In relation, one ingredient from Indian Gentian leaves, Swertia chirata extract, has been found to stimulate the keratinocyte growth factor production in adipose-derived stem cells (ASC) via a cell-to-cell communication between ASC and keratinocytes.104 Indeed, further studies on the role of lipokines and ASC in the management of adipose tissue are warranted.

Recently a class of chemicals called obesogens has been discovered that can directly or indirectly lead to increased fat accumulation and obesity. Obesogens have the potential to disrupt multiple metabolic signaling pathways in a developing organism, resulting in permanent changes in adult physiology. Bisphenol A and phthalates, for example, have been implicated as obesogens although this research is still inconclusive.

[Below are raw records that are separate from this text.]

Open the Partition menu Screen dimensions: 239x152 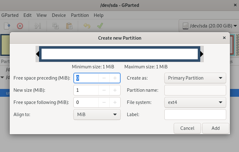80,15
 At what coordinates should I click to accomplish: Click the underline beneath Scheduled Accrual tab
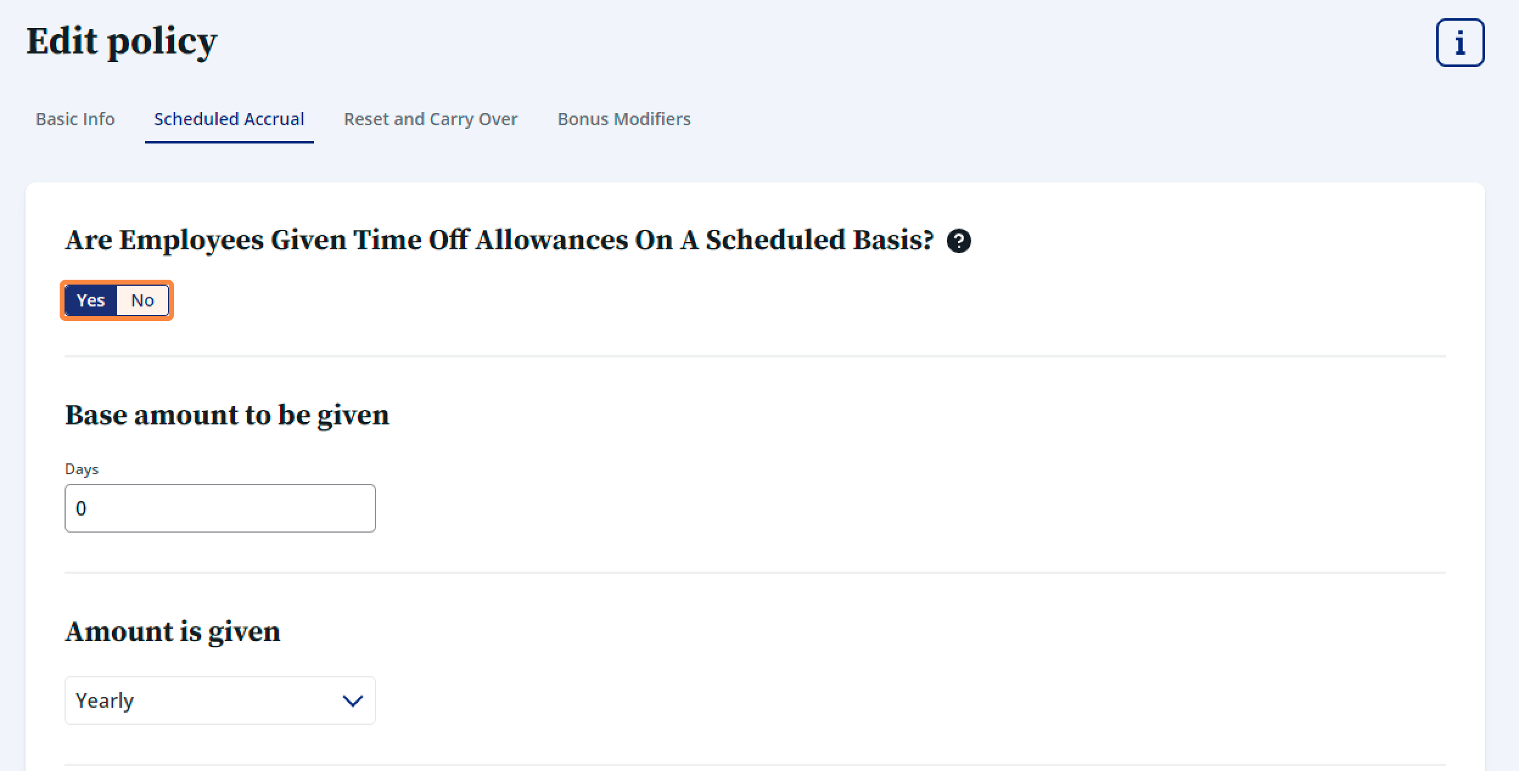point(229,142)
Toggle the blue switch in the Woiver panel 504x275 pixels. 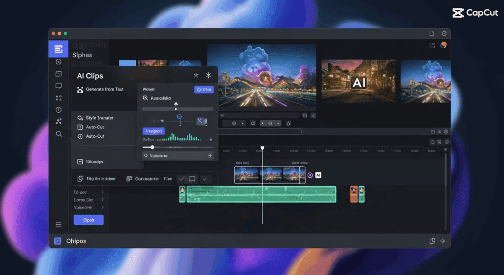pos(204,90)
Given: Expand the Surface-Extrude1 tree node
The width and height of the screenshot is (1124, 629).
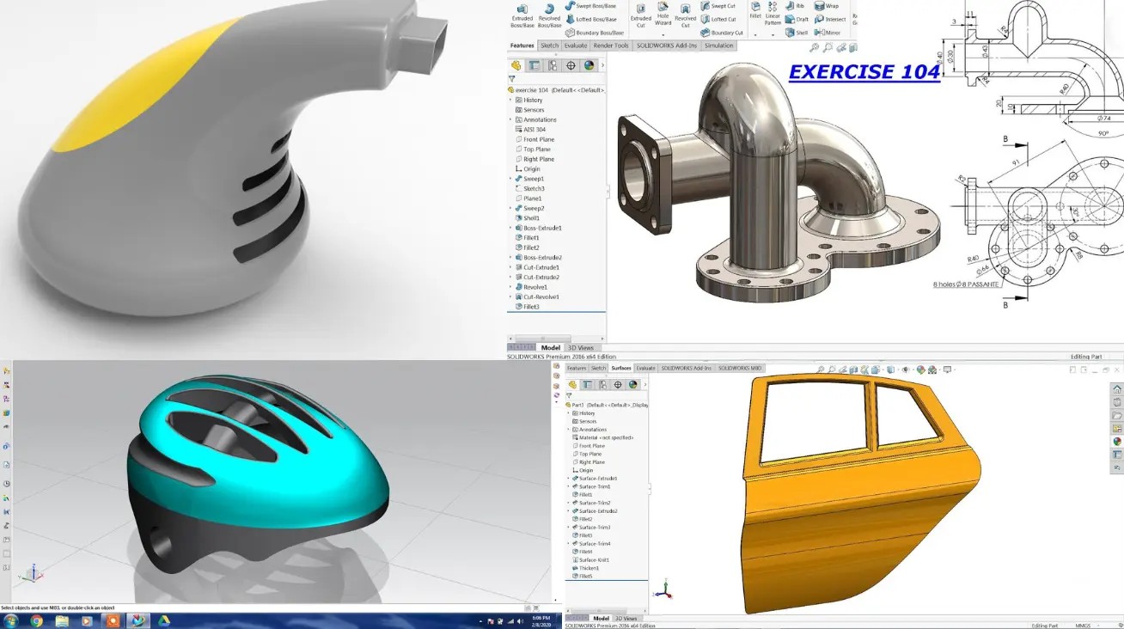Looking at the screenshot, I should pyautogui.click(x=568, y=479).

Prenatal or perinatal exposure to obesogenic chemicals has been linked to increased fat storage from the beginning of human life, possibly due to altered stem cell compartments preprogrammed toward an adipogenic fate. For example, excess oestrogen or cortisol exposure in the womb or during early life has resulted in an increased susceptibility to obesity later in life.105-110

Finally, adipocyte fetuin-A has been identified as a novel signaling molecule in lipid-induced tissue inflammation. Adipose tissue from obese diabetic patients has shown significantly elevated fetuin-A levels. Macrophage infiltration into adipose tissue and the phenotypic conversion from anti-inflammatory M2 to proinflammatory M1 subtype contributes to a link to inflammation. This opens a new dimension for understanding obesity-induced inflammation.111, 112

Plankton and Plant Solutions

Relative to the management of lipogenesis and adipogenesis, ingredients from the oceans and forests keep offering new solutions. Although it is beyond the scope of this article to cover every new ingredient, a select few are discussed herein.

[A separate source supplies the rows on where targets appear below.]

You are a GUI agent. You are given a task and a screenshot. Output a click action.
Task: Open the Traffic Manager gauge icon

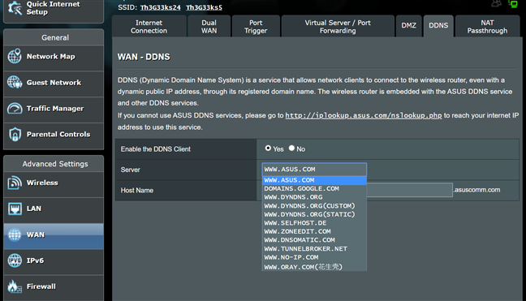click(x=15, y=108)
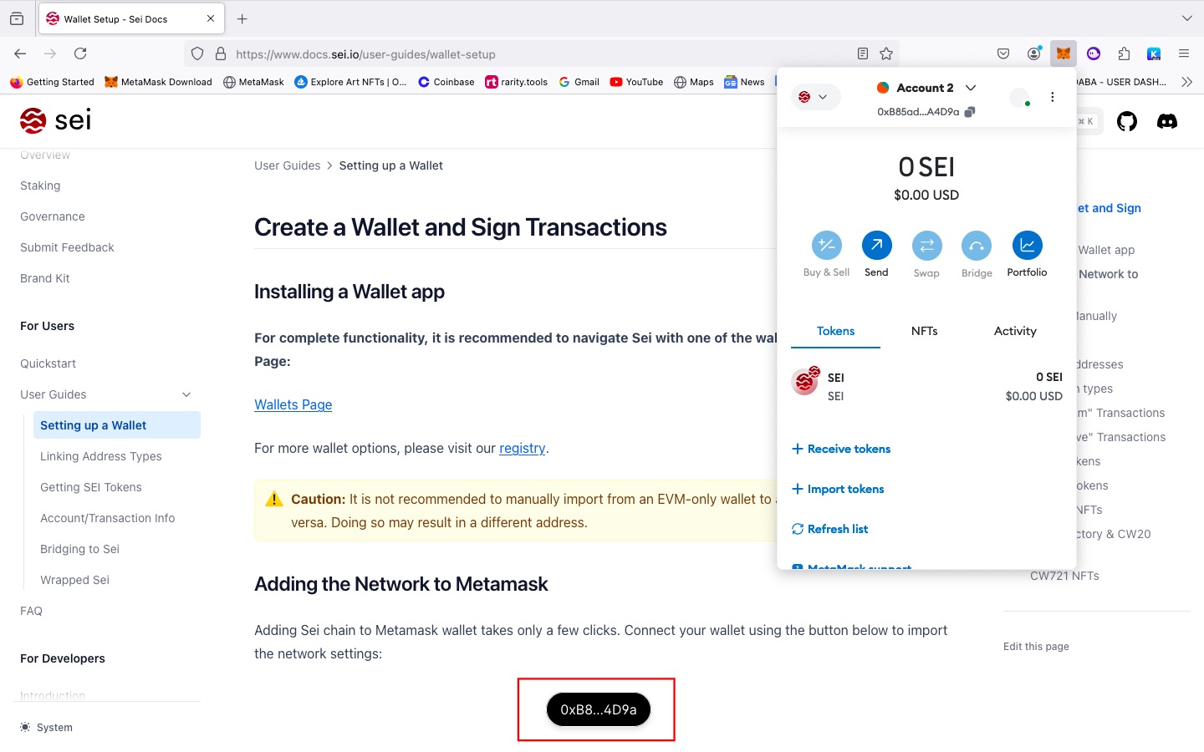Open the Buy & Sell feature in MetaMask
This screenshot has height=752, width=1204.
826,245
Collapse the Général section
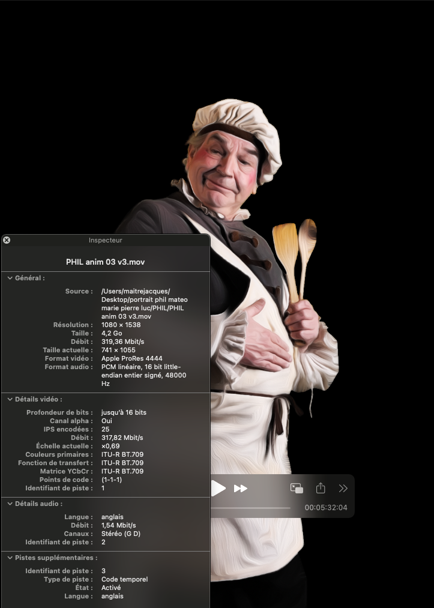 10,278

One naturally brominated diaryl ether from a sponge of Dysidea species has been isolated.113 In addition to its antibacterial properties,114 the compound induces adiponectin release from adipose tissue, enhancing the metabolism of type I muscle fibers and mitochondrial activity. This resulted in visible reductions in abdomen contour, as much as 2.8 cm in 28 days, and thighs, up to 2.1 cm in 56 days.115

Exopolysaccharides produced by one plankton target nocturnin in adipocytes via the modulation of circadian rhythms. Especially active during the night, these ingredients provide anti-cellulite, slimming and firming benefits.116

Hydroxycitric acid (HCA), obtained from fruit extracts of Garcinia spp, also shows clinical efficacy against adipose tissue via several biochemical mechanisms: inhibiting ATP citrate lyase and over-expressing leptin, TNF-α, resistin, PPARγ2, C/EBPα and SREBP1c genes in epididymal adipose tissue.30-33, 117 Garcinia lactone, a stable form of HCA, may provide the same benefits due to its in situ conversion into HCA. This aspect warrants further study.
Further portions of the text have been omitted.